-- Task directions --
Repeat exactly, please, the lines that begin at the start of the listing and end at the line holding "Sklep (1068, 2159)".

-- Data shown --
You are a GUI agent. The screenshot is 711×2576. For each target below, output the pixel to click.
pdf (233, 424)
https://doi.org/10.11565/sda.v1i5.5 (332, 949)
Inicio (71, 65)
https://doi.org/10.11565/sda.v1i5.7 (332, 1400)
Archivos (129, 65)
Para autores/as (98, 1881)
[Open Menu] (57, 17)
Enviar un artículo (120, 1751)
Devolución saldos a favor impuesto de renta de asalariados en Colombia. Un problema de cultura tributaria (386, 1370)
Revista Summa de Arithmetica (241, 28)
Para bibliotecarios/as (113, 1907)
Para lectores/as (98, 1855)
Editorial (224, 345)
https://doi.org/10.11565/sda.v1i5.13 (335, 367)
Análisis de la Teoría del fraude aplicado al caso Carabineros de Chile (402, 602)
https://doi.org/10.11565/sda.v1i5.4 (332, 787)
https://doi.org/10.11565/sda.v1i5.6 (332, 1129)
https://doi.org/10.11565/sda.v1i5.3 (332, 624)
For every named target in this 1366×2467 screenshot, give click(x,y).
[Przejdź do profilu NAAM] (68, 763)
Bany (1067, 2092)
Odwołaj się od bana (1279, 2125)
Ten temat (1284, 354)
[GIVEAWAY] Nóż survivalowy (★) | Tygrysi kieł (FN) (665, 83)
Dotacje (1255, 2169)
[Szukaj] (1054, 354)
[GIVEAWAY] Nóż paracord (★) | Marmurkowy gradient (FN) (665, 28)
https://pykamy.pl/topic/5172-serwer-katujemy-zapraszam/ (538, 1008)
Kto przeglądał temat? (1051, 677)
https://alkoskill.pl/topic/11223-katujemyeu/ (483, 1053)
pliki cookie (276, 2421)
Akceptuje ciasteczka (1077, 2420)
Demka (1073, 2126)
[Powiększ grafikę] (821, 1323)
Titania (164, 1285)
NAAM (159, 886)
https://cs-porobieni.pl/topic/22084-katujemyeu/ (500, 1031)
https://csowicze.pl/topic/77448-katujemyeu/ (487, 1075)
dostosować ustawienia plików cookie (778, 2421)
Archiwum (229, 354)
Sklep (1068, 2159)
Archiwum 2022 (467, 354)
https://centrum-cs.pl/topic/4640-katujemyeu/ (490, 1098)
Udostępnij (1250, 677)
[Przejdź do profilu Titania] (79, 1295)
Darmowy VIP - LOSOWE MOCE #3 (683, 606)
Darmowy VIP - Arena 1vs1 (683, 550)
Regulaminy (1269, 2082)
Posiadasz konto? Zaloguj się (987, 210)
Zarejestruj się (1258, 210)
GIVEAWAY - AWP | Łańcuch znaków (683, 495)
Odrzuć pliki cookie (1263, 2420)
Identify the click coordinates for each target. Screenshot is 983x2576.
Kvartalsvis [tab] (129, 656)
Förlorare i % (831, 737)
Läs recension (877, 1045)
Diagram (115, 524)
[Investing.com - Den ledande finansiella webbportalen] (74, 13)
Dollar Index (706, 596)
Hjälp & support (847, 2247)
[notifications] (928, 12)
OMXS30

-- Answer to this exercise --
You are a GUI agent. The screenshot is 711×2576. For each target below, output the pixel to click.
pdf (233, 424)
https://doi.org/10.11565/sda.v1i5.5 (332, 949)
Inicio (71, 65)
https://doi.org/10.11565/sda.v1i5.7 (332, 1400)
Archivos (129, 65)
Para autores/as (98, 1881)
[Open Menu] (57, 17)
Enviar un artículo (120, 1751)
Devolución saldos a favor impuesto de renta de asalariados en Colombia. Un problema de cultura tributaria (386, 1370)
Revista Summa de Arithmetica (241, 28)
Para bibliotecarios/as (113, 1907)
Para lectores/as (98, 1855)
Editorial (224, 345)
https://doi.org/10.11565/sda.v1i5.13 (335, 367)
Análisis de la Teoría del fraude aplicado al caso Carabineros de Chile (402, 602)
https://doi.org/10.11565/sda.v1i5.4 (332, 787)
https://doi.org/10.11565/sda.v1i5.6 (332, 1129)
https://doi.org/10.11565/sda.v1i5.3 (332, 624)
For every named target in this 1366×2467 screenshot, give click(x,y).
[Przejdź do profilu NAAM] (68, 763)
Bany (1067, 2092)
Odwołaj się od bana (1279, 2125)
Ten temat (1284, 354)
[GIVEAWAY] Nóż survivalowy (★) | Tygrysi kieł (FN) (665, 83)
Dotacje (1255, 2169)
[Szukaj] (1054, 354)
[GIVEAWAY] Nóż paracord (★) | Marmurkowy gradient (FN) (665, 28)
https://pykamy.pl/topic/5172-serwer-katujemy-zapraszam/ (538, 1008)
Kto przeglądał temat? (1051, 677)
https://alkoskill.pl/topic/11223-katujemyeu/ (483, 1053)
pliki cookie (276, 2421)
Akceptuje ciasteczka (1077, 2420)
Demka (1073, 2126)
[Powiększ grafikę] (821, 1323)
Titania (164, 1285)
NAAM (159, 886)
https://cs-porobieni.pl/topic/22084-katujemyeu/ (500, 1031)
https://csowicze.pl/topic/77448-katujemyeu/ (487, 1075)
dostosować ustawienia plików cookie (778, 2421)
Archiwum (229, 354)
Sklep (1068, 2159)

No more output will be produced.